Uygulamada imar planı olsun olmasın tarım arazilerine yapılacak inşai faaliyetler için il/ilçe tarım müdürlüğünden görüş alınmakta, tarım dışı kullanım için  ise Toprak Koruma Kurulu kararı talep edilmektedir. Vali yardımcısı başkanlığındaki bu kurul genellikle tarım dışı kullanım izni vermediğinden idari yargıda iptal davası açılmaktadır. 
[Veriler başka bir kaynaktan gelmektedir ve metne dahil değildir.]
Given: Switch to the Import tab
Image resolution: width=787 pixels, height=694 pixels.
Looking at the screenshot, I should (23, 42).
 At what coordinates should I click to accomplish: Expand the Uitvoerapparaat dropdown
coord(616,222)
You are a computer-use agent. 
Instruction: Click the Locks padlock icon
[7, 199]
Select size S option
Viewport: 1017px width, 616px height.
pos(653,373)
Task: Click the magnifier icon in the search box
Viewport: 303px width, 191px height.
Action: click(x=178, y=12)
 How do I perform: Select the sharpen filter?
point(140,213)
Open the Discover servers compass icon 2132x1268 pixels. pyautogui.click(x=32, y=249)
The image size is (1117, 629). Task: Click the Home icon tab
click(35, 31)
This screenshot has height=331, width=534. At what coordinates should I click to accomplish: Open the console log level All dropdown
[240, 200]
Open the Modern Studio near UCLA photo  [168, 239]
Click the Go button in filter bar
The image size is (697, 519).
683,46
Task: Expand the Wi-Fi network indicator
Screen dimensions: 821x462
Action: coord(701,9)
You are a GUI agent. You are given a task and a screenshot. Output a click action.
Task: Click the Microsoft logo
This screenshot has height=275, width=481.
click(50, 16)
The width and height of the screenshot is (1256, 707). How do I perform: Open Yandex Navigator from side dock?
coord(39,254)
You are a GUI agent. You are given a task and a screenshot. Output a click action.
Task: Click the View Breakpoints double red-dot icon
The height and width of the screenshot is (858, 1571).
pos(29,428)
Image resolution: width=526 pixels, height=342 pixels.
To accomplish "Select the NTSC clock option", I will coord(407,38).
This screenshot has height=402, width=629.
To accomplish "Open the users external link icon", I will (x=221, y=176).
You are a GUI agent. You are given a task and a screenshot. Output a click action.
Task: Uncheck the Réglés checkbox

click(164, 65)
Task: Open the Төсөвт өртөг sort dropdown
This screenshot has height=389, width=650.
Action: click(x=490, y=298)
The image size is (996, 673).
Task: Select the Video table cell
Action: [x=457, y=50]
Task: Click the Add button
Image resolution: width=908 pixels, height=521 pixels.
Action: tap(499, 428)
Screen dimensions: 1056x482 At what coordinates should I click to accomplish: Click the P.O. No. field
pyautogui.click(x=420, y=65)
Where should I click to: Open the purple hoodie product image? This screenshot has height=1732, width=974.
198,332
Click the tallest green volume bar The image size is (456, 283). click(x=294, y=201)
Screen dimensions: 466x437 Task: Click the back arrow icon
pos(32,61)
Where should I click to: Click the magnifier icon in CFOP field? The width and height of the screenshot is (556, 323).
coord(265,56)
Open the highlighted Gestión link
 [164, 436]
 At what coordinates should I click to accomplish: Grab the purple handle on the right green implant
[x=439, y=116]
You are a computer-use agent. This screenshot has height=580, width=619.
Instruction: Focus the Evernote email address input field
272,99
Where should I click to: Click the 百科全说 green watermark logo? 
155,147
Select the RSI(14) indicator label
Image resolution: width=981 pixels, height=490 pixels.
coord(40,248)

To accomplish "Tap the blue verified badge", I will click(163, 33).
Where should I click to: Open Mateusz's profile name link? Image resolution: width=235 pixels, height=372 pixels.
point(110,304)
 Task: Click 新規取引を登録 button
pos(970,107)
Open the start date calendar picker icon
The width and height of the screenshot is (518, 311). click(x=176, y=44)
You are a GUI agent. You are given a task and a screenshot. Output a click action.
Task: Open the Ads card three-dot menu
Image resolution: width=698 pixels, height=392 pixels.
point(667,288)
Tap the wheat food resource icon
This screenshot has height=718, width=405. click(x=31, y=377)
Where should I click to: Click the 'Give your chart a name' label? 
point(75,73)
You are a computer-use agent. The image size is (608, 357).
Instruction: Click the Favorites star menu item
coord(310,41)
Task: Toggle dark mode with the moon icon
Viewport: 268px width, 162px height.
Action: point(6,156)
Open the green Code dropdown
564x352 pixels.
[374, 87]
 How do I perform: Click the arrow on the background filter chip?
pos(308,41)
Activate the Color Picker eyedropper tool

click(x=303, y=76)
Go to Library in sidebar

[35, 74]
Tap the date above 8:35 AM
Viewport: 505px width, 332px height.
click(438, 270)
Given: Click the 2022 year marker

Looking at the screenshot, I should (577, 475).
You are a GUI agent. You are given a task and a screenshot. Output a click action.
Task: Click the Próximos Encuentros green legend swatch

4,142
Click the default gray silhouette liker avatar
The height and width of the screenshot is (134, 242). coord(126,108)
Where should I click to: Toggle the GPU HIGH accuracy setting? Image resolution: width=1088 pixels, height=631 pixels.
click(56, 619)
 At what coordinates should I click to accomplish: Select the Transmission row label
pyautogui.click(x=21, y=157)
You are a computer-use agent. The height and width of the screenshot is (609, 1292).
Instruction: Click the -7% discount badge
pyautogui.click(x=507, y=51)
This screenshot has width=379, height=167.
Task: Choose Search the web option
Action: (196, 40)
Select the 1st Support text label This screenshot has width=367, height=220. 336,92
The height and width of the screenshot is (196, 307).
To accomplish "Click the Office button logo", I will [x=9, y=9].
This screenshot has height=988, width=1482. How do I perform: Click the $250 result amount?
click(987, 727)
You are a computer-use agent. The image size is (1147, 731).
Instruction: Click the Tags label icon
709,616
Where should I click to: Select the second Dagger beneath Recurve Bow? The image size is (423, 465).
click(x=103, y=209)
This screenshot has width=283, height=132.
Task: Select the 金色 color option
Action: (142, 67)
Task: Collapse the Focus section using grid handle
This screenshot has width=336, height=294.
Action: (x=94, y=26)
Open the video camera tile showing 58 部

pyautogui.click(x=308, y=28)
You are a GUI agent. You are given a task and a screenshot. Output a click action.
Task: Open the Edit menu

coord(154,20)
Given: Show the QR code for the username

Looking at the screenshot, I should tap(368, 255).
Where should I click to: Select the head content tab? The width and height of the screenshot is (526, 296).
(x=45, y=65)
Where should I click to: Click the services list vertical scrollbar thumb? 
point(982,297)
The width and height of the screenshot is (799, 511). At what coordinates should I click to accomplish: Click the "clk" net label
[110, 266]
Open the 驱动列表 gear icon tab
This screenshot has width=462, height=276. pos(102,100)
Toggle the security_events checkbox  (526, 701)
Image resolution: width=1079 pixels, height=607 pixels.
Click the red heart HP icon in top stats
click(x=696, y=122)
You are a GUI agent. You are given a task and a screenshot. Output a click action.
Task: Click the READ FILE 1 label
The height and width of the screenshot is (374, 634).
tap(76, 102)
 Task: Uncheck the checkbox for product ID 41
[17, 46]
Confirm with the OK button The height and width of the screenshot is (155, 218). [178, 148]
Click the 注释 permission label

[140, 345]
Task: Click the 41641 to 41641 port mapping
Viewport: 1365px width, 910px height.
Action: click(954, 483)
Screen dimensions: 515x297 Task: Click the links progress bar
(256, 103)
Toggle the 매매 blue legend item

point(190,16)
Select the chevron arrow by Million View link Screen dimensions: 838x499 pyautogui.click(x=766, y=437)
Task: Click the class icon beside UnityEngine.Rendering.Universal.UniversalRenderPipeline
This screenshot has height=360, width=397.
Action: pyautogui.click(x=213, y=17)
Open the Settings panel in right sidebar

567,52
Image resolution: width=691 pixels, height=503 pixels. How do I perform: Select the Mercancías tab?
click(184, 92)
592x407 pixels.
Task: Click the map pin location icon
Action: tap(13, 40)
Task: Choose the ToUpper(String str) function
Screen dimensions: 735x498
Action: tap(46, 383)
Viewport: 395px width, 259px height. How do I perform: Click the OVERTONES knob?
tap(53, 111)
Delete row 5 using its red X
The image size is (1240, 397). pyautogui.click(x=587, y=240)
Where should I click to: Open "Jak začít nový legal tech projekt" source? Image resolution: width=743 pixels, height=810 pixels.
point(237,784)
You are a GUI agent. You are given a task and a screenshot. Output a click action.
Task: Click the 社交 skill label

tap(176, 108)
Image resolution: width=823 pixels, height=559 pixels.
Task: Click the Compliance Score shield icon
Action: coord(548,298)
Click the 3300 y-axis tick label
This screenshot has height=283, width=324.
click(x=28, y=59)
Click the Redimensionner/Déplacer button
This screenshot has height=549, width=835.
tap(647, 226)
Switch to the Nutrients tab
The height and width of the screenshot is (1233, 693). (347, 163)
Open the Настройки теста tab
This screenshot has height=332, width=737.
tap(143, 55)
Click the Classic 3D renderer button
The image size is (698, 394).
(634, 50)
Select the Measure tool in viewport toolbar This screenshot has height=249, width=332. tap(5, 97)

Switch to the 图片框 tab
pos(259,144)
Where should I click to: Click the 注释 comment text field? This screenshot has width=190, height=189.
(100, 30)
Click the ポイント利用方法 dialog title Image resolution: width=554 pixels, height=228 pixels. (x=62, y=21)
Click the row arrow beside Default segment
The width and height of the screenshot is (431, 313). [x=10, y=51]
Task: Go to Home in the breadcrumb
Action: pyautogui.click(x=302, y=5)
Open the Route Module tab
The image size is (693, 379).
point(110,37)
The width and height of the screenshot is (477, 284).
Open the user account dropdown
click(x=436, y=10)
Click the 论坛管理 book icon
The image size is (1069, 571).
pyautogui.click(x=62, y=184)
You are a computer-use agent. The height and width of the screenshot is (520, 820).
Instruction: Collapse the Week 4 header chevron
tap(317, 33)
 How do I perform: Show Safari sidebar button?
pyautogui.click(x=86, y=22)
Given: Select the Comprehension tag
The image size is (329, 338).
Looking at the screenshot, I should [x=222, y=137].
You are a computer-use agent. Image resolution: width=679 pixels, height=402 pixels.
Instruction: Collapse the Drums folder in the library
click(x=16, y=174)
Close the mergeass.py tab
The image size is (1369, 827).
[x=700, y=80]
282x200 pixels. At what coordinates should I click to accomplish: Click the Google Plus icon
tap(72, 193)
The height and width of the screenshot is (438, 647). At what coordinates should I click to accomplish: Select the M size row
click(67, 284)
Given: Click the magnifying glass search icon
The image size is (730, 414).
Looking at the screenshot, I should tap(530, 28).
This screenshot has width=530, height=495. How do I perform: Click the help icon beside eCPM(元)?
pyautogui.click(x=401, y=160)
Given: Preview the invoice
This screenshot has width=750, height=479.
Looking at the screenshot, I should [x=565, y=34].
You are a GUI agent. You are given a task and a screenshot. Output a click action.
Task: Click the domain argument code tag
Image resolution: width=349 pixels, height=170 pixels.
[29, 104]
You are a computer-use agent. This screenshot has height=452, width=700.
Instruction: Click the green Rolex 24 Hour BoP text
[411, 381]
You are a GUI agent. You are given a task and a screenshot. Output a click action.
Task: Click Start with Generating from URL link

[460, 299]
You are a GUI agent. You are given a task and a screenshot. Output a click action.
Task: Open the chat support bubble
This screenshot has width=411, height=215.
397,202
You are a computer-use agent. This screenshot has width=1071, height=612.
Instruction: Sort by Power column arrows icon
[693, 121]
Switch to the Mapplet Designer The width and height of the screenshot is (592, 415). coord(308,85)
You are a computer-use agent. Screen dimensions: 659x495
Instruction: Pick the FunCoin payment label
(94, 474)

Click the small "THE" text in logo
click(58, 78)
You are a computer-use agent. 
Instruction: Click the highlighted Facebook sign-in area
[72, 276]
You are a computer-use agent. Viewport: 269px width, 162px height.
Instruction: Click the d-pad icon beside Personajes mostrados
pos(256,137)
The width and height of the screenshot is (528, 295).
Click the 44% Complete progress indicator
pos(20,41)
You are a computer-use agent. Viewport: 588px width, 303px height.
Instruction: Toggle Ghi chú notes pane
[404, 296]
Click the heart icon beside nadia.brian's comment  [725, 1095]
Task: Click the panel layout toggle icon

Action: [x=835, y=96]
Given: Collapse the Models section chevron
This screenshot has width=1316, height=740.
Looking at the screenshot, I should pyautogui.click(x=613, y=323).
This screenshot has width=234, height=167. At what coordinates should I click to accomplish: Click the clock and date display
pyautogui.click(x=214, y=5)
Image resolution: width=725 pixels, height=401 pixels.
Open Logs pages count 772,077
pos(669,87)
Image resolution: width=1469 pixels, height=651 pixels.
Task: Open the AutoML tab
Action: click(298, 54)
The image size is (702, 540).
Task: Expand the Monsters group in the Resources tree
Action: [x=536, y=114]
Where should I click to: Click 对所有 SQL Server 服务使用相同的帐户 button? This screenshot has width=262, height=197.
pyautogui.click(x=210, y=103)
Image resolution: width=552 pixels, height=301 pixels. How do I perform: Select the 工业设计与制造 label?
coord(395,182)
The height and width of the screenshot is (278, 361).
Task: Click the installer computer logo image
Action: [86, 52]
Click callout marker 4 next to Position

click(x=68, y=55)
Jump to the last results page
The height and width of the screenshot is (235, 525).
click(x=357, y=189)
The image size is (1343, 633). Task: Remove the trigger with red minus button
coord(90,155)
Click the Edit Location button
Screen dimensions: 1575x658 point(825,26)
Çimento fabrikası kurulması amacıyla tarım dışı kullanım izninin reddi üzerine açtığımız davada Danıştay 6. Dairesi 2018/3030 sayılı kararı ile "Bu durumda, uyuşmazlığa konu alanda yer alan tarım arazilerinin tarım dışı amaçla kullanılmasının mümkün olup olmadığı hususu bu arazilerin toprak vasfının belirlenmesine bağlı olduğundan İdare Mahkemesince, Danıştay Altıncı ve Onuncu Daireleri müşterek heyetince verilen 19/06/2012 tarihli, E:2010/9477, K:2012/3615 sayılı kararındaki bozma gerekçesinde de belirtildiği üzere, tarım toprakları konusunda oluşturulacak uzman yeni bir bilirkişi heyeti eliyle bu konunun parsel bazında açıklığa kavuşturulması ve dava konusu kararların yukarıda anılan toprak koruma mevzuatına uygun alınıp alınmadığının irdelenmesi suretiyle yeniden karar verilmesi gerekmektedir." gerekçesiyle tarım topraklarının parsel bazında sınıflandırılarak karar verilmesi gerektiği vurgulanmış, bozma kararı üzerine yapılan keşif üzerine hazırlanan rapor uyarınca da Bursa 1. İdare Mahkemesince "..., anılan parsellerin mutlak tarım arazisi olarak sınıflandırılmalarının mümkün olduğu, buna göre tarım dışı amaçla kullanılmalarını öngören dava konusu işlemde bu parseller yönünden hukuka uygunluk bulunmadığı sonucuna varılmaktadır." denilerek bazı parseller yönünden davanın reddine, "..., marjinal tarım arazisi olarak sınıflandırılmalarının mümkün olduğu anlaşıldığından, bu taşınmazların tarım dışı amaçla kullanılmalarını öngören dava konusu işlemde hukuka aykırılık bulunmamaktadır." şeklindeki gerekçe ile dava konusu işlemin iptaline karar verilmiştir.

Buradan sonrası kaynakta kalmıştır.